Potemkin wrote:You omitted one of the primary prerequisites for industrialisation: a landless, dispossessed peasantry which has moved into the urban centres looking for work. 'Primitive capitalist accumulation' is precisely the process by which the peasantry are separated from the means of production. Without that process, the collectivisation of production is impossible.
Potemkin wrote:Britain actually had a labour surplus in the mid-18th century, due to all the landless peasants and artisans who had drifted into the cities in search of work. The invention of labour-saving devices was a consequence of the industrial revolution (due to the intense competition between capitalist manufacturers and the urgent need to cut costs) rather than a cause of the industrial revolution. In fact, the presence of a large, dispossessed urban proletariat is one of the necessary (though not sufficient) preconditions for a capitalist industrial revolution.
A large labor surplus is not necessarily likely to cause industrialization at all. Many societies have had labor surpluses throughout history, usually it just resulted in famine. The existence of the Poor Laws in Britain possibly prevented this famine, although de Tocqueville argued the Poor Laws actually caused the labor surplus.
In any case, there is no way the invention of labor-saving devices is a
consequence of industrialization. What exactly do you think industrialization is? It's mass production and the substitution of capital for labor. Why would this be done if labor is abundant and cheap?
Rather, industrialization in Britain was the result of certain inventions and, more importantly, government policy. In an industrial policy tradition dating back to Henry VIII, Robert Walpole restructured government policies to suppress craft and artisanal production, and encourage instead "the factory system". Enclosure and agricultural surpluses (both the result of government policy, although also some inventions, notably the seed drill) produced the labor needed for the factory system, and kept costs low for the new industrial class.
You also shouldn't neglect how certain government policies created unintended consequences which contributed to industrialization. For instance, the oppression of "non-conformists" resulted in them being excluded from traditional avenues of wealth (slavery, landholding, etc.) and education. They then formed their own excellent technical and scientific schools and entered the world of business and trade. This nascent industrial class was in large part created due to their religious oppression.
Elsewhere industrialization didn't require labor surpluses at all.
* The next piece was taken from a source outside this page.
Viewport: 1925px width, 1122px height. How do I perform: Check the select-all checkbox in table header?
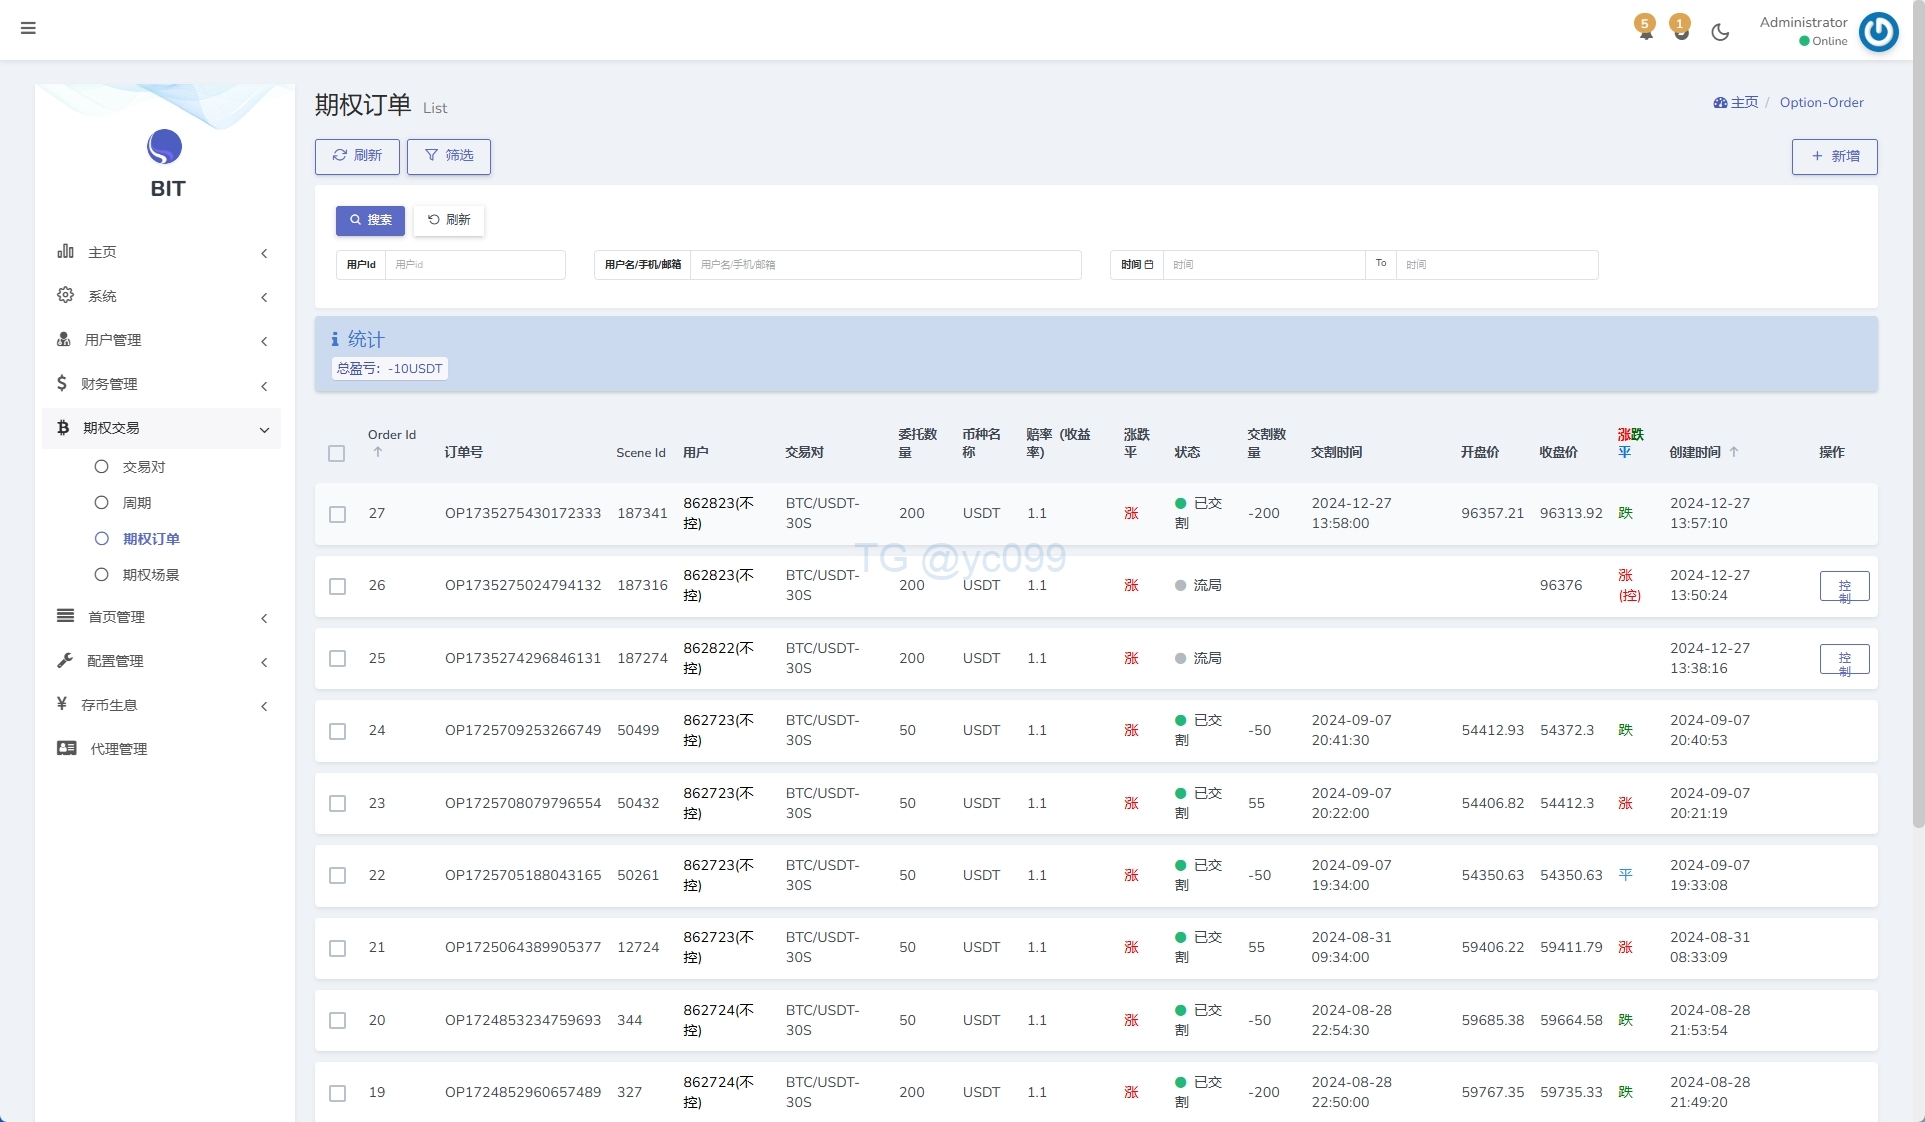tap(337, 454)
In the United States wages were the highest in the world and labor shortages were chronic until the mid-1890s. Import tariffs further kept out foreign goods. As such, industrialization in my country was in large part driven by a fanatical need to cut labor costs, no matter how hard-nosed men like Henry Clay Frick or Jay Gould could be in wage negotiations.
Germany really had no surplus labor at all to speak of until the 20th century, and industrialization was driven by the peculiar nature of the 19th century German banking system and state policy.